1.2 Das Konzept des Buches
Das Buch bietet, neben einem Überblick über die Gleichnisforschung seit Adolf Jülicher, einen gleichnistheoretischen Neuansatz, eine Einführung in die Auslegungsmethodik, eine Reihe von Musterexegesen, einen Ausblick auf die Theologie der Gleichnisse und didaktische Impulse für verschiedene Schulstufen.
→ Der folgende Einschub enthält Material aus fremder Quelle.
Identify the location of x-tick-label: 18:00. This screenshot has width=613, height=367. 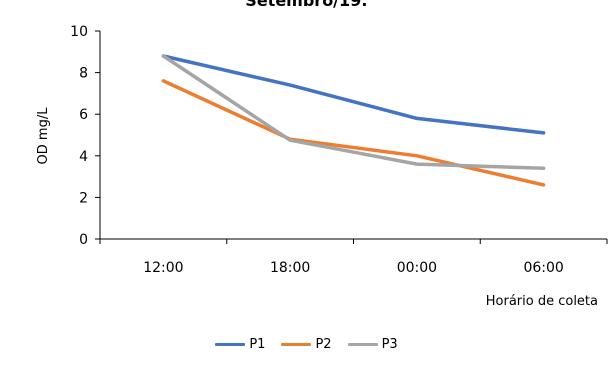
(290, 268).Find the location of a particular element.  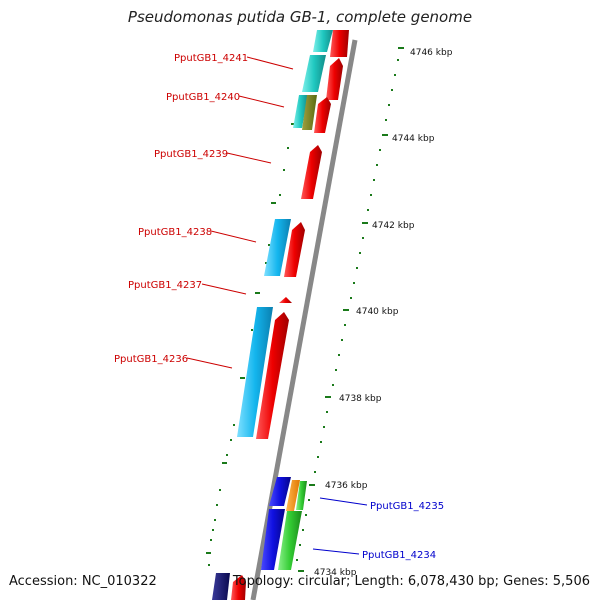

gene-label: PputGB1_4237 is located at coordinates (165, 286).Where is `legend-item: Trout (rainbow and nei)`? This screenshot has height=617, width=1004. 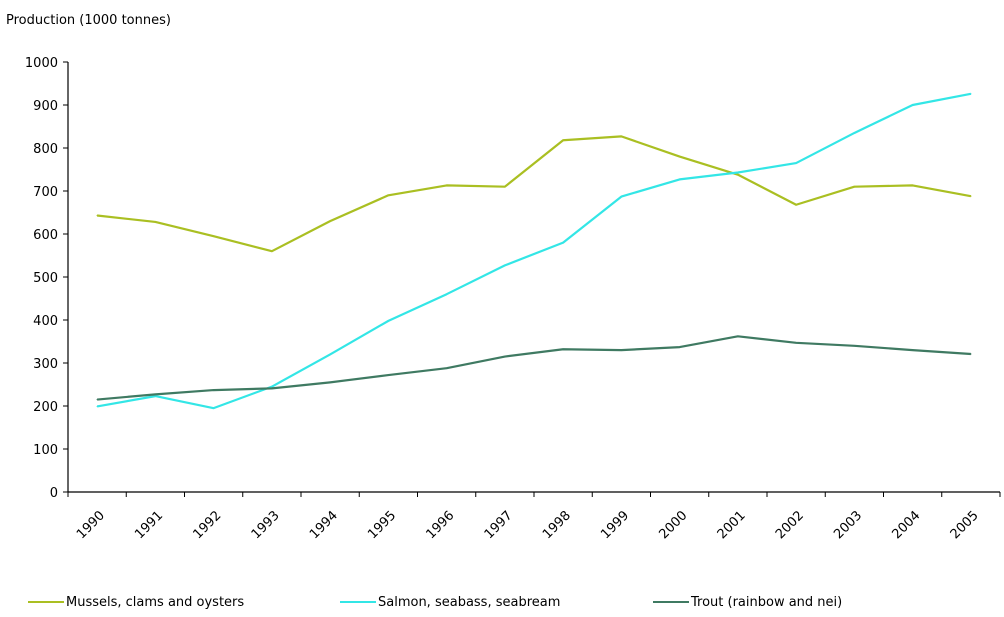
legend-item: Trout (rainbow and nei) is located at coordinates (748, 602).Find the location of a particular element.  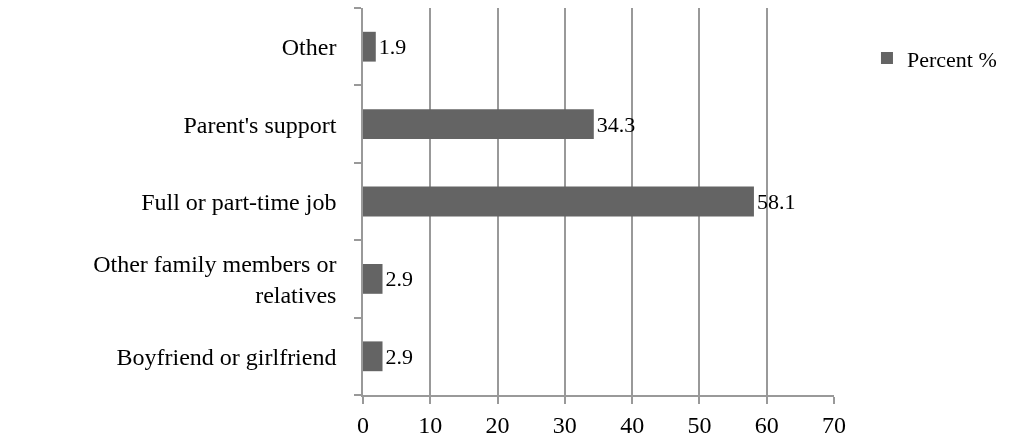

Den Einstieg bilden einführende Thesen zu den wichtigsten gleichnistheoretischen Erkenntnissen des Buches (1.3). Es folgt ein Überblick über die gängigsten vergleichenden Textformen, die auf Grundlage interdisziplinärer Forschung definiert werden (1.4). Die Klärung wichtiger gleichnisspezifischer Termini schließt sich an (1.5). Kapitel 2 bietet die Geschichte der Gleichnisforschung in einem chronologischen Längsschnitt (2.1–2.4). Eine systematische Auswertung sowie Überlegungen zu einer weiterführenden Gleichnistheorie schließen sich an (2.4; 2.5). Kapitel 3 erschließt den exegetischen Weg der Gleichnisauslegung auf Grundlage der historisch-kritischen Methode.1 Kapitel 4 enthält Musterexegesen zu verschiedenen Gleichnistypen (4.1–4.4) sowie einen ausführlichen Blick auf den theologischen Bezugsrahmen der Gleichnisse (4.5). Kapitel 5 geht den Weg von der Exegese zum Untericht und führt in eine integrative Didaktik gleichnishafter Texte ein, orientiert an den Kernlehrplänen für Evangelische Religionslehre des Landes Nordrhein-Westfalen. Abgerundet wird das Buch durch einen Serviceteil mit einem Abkürzungsverzeichnis, einem Glossar inklusive Übersetzung fremdsprachlicher Ausdrücke, einem Schlagwort- und Textstellenregister, einer Übersicht über die neutestamentlichen Gleichnistexte sowie mit einem Literaturverzeichnis.2
Die wichtigsten gleichnistheoretischen Erkenntnisse dieses Buches werden vorab in Form kurzer Thesen vorgestellt und unter → 2.5 zu einem Konzept gebündelt.
These 1: Gleichnisse sind Brücken zwischen Alltagswelt und Gottes Welt
Analogische, vergleichende Sprache verbindet eigentlich getrennte Wirklichkeitsbereiche miteinander und erschließt damit Unbekanntes ( Bildempfänger ) durch Bekanntes ( Bildspender ). Was für vergleichende rhetorische Stilfiguren gilt, trifft für narrativ ausgestaltete Gleichnisse im Besonderen zu: Sie öffnen ein ‚Fenster zum Himmel‘ und zeigen, wie Gott ‚tickt‘ – freilich, ohne ihn auf bestimmte Vorstellungen zu fixieren. Gleichnisse zeigen Ähnlichkeiten zwischen Alltagswelt und der Welt Gottes, aber auch die bleibenden Unterschiede auf (→ 2.5.1).